The Hydropower Reform Coalition, representing conservation groups, says it might support such projects under “very limited circumstances.”
Yet some are drawing resistance, including the Goldendale Energy Storage Project in Washington state. It would pipe water between two 60-acre (24.3-hectare) reservoirs on opposite sides of a hill.
The facility could power nearly 500,000 homes for up to 12 hours, according to Rye Development, spearheading the project. It’s seeking FERC licensing and is scheduled to go online in 2028 but still needs a state water quality permit.
Environmental groups fear harm to wetlands and wildlife habitat, while tribes say the project would encroach on a sacred site.
“What are we willing to sacrifice to get this technology online?” said Bridget Moran, an associate director of American Rivers.
Developers say the project would include cleanup of the polluted lower reservoir area.
The U.S. Department of Energy has launched a web-based tool to help developers find the best locations.

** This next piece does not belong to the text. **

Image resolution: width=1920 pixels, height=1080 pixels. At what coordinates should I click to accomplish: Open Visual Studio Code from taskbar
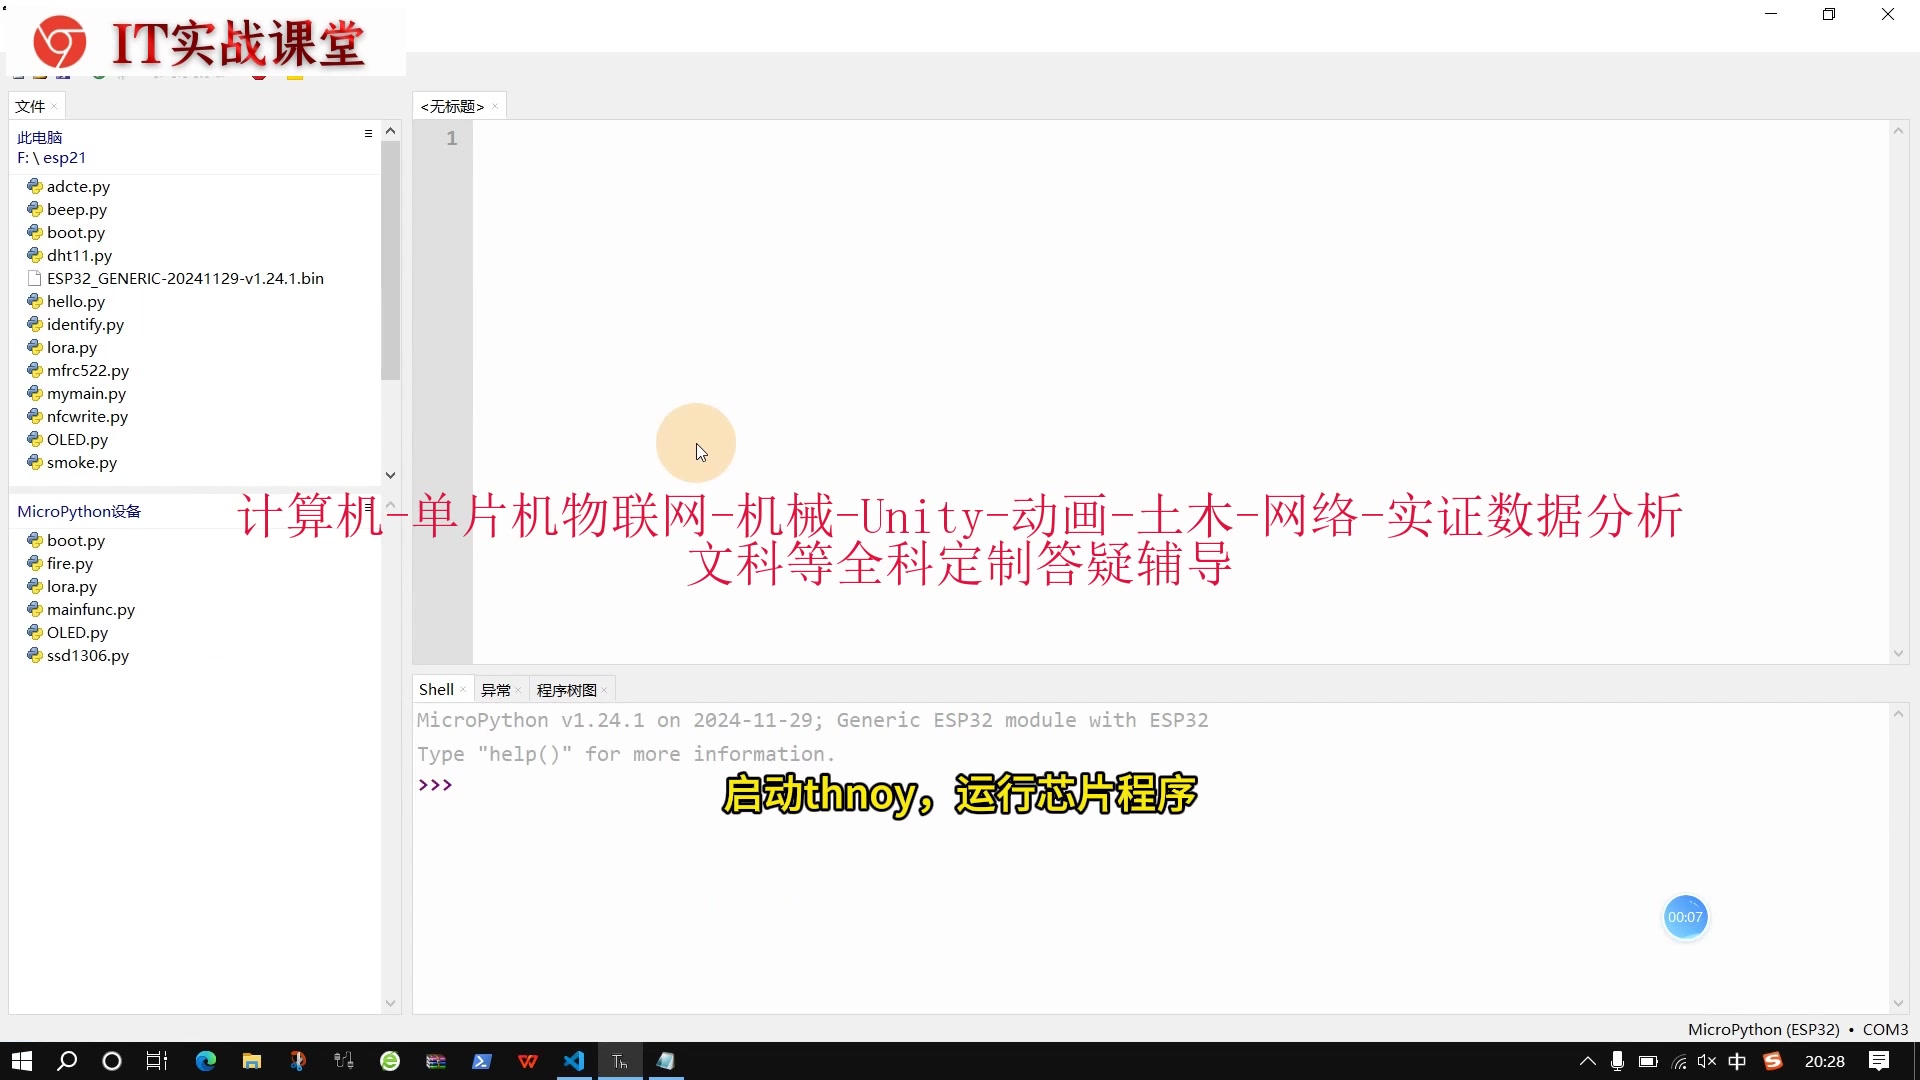click(574, 1061)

A recent Michigan Technological University study identified hundreds of abandoned U.S. mines that could host pumped storage, with upper reservoirs at or near the surface and lower ones below ground.
They are close enough to transmission and distribution infrastructure and to solar and wind generating facilities, the report says.
“All these holes in the ground are ready to go,” said study co-leader Roman Sidortsov, an energy policy associate professor.
But while some decommissioned mines might be better for the environment, a project in New York’s Essex County stalled over water pollution concerns.
As the market for stored energy grows, new technologies are emerging.
Texas-based Quidnet Energy has developed a pumped storage offshoot that forces water underground, holds it amid rock layers and releases it to power turbines. The company announced a project in March with San Antonio’s municipal utility.
Energy Vault, a Swiss startup, devised a crane powered by renewable energy to lift and stack 35-ton bricks. When energy is needed, the bricks are lowered by cables that spin a generator.
For now, batteries are the leading competitor to pumped storage plants, which can generate power for eight to 16 hours. Lithium-ion batteries typically last up to four hours but longer-duration ones are in the works.
“Are we going to get to the point where an eight-hour battery is cheaper than a pumped storage plant? That’s the billion-dollar question,” said Paul Denholm, an analyst with the National Renewable Energy Laboratory.
A 2016 Energy Department report said the U.S. network has a potential for 36 GW of new pumped storage capacity.
“We don’t think pumped storage is the be-all, end-all but it’s a vital part of our storage future,” said Cameron Schilling, vice president of markets for the hydropower association. “You can’t decarbonize the system without it.”